*Dataset records:*
-- -- --
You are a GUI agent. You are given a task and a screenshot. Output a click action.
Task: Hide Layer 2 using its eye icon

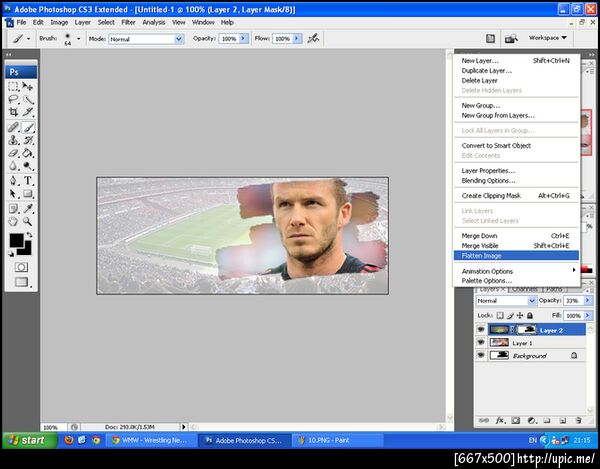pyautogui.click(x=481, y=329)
-- -- --
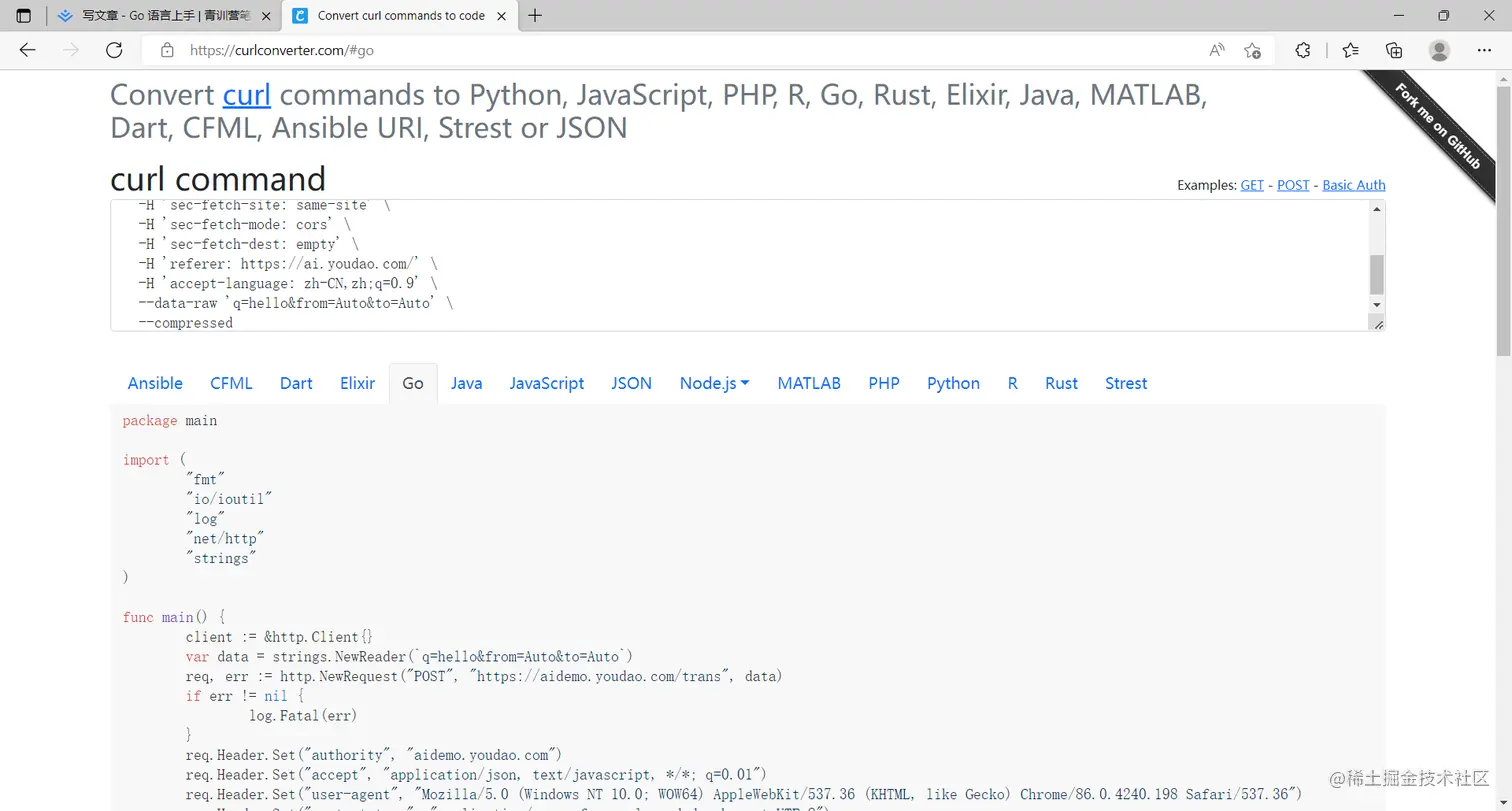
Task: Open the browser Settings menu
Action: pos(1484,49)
-- -- --
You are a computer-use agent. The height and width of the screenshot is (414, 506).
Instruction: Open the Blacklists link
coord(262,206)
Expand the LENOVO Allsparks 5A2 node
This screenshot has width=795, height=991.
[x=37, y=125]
-- -- --
*Task brief:* Copy out whichever lines of the listing contain the word "agent".

*Answer area:*
You are a GUI agent. You are given a task and a screenshot. Output a click action.
You are a computer-use agent. The height and width of the screenshot is (414, 506).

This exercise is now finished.